Carol Vogel tells the story of a family that has been at the center of the Holocaust restitution movement:
On Friday the Jane Voorhees Zimmerli Art Museum at Rutgers University in New Brunswick, N.J., is handing over an early-16th-century portrait by the German artist Hans Baldung Grien to Simon Goodman, a grandson of two collectors and Holocaust victims, Friedrich and Louise Gutmann. (Mr. Gutmann, known as Fritz, was a distinguished collector and a member of the Dresdner banking family.) […] Twelve days after Mr. Goodman takes possession of the painting he plans to sell it at aChristie’s New York auction on Jan. 26. It is expected to fetch $200,000 to $300,000. […]
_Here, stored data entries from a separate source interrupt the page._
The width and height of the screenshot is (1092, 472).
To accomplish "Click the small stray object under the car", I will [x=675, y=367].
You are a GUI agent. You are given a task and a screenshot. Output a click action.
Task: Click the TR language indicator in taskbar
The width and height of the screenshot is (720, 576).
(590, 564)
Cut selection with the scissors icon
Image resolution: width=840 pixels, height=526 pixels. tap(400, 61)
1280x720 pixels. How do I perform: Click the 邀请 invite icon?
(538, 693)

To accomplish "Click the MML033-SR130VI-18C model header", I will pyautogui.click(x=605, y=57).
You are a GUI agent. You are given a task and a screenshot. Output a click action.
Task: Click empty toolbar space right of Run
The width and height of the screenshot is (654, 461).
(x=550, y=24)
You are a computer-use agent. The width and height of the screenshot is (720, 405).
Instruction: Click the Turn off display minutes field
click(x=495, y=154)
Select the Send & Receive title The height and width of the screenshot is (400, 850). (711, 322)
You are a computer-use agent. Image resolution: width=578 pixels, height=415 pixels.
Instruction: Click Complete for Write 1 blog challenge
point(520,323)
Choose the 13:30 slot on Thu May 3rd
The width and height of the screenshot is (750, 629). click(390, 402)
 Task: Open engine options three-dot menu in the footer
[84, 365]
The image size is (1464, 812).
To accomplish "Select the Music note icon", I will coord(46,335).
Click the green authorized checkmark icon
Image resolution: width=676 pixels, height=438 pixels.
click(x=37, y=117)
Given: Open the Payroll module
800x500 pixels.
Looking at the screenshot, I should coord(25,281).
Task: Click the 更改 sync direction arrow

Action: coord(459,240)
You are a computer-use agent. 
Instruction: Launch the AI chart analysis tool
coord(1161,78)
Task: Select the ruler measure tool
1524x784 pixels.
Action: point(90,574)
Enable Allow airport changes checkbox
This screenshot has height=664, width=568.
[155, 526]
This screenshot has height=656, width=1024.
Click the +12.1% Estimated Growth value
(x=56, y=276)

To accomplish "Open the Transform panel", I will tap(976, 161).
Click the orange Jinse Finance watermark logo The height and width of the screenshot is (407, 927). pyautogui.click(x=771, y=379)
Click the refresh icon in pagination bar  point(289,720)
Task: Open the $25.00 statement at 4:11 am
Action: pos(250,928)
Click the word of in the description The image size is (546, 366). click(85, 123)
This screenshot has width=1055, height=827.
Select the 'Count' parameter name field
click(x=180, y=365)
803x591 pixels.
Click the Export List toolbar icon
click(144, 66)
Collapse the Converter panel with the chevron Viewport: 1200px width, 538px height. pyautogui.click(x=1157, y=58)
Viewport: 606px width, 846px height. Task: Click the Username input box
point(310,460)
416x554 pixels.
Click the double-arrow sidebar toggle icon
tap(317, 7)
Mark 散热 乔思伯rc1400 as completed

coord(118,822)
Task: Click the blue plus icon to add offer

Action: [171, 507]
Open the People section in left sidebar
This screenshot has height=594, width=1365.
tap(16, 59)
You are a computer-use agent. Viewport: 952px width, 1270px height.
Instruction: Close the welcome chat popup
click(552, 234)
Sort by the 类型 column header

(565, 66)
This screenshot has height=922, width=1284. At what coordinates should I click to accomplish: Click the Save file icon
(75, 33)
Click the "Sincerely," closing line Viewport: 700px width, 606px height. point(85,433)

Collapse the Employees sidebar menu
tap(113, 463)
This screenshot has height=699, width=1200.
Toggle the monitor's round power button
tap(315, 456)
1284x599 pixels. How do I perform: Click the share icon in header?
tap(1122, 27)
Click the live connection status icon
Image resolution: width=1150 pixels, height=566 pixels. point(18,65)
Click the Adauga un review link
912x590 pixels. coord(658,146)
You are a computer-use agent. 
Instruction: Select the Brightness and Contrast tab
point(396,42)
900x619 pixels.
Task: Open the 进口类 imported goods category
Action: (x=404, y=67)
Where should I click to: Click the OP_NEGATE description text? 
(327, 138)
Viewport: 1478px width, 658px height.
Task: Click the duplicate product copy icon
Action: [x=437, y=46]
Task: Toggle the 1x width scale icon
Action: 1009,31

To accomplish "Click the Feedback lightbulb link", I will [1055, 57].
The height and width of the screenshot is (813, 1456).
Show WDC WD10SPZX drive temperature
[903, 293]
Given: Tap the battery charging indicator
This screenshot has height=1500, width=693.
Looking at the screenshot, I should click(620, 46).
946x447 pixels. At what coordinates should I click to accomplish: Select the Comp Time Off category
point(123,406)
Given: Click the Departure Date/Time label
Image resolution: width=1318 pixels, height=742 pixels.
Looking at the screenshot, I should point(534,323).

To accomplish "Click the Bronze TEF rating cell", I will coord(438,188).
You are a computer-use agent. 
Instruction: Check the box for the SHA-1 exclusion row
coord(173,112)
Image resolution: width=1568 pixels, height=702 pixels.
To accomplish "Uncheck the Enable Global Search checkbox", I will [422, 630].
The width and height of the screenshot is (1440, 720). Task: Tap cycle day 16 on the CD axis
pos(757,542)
The family has been looking for this portrait since 1946, but only last year did Mr. Goodman successfully trace its whereabouts after finding a copy of the 1983 catalogue raisonné of the artist by a German art historian, Gert von der Osten. Rutgers has owned the portrait since 1959, when it was donated by Rudolf Heinemann, an international art dealer and collector who died in 1975.
[…] In 1998 a case involving a Degaslandscape from the Gutmann collection helped prompt a conference involving 44 nations to adopt principles for resolving issues of Nazi-confiscated art.